** Exercise material follows **

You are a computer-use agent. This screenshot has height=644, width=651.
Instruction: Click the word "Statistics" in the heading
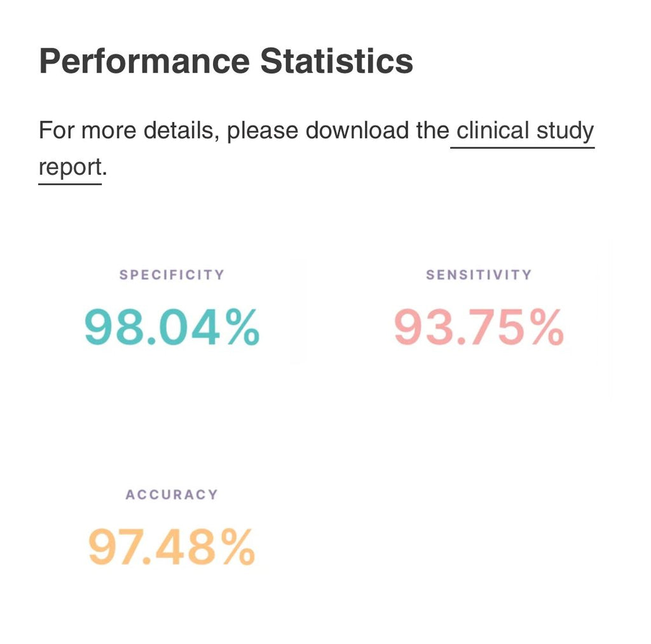tap(337, 61)
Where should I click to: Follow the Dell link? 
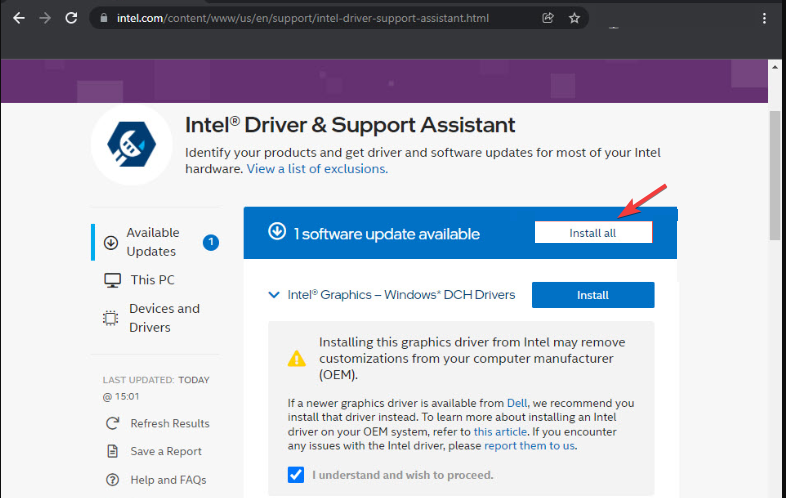coord(517,403)
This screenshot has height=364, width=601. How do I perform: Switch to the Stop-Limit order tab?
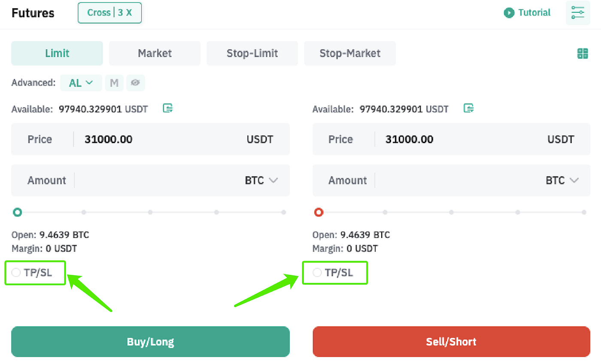(252, 53)
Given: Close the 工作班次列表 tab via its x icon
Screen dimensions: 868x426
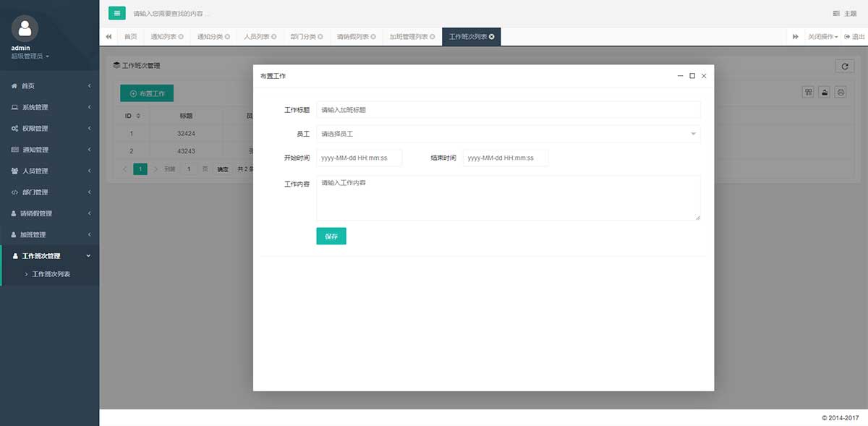Looking at the screenshot, I should coord(492,37).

** End of Exercise material **

* Try it:
Please copy exactly the lines from the one containing "Where should I" through the last line of the records, both ends included, and leave out any pictures.

* Finished task:
Where should I click to: Follow the Dell link? 
coord(517,403)
This screenshot has height=364, width=601. How do I perform: Switch to the Stop-Limit order tab?
(252, 53)
Given: Close the 工作班次列表 tab via its x icon
Screen dimensions: 868x426
Looking at the screenshot, I should coord(492,37).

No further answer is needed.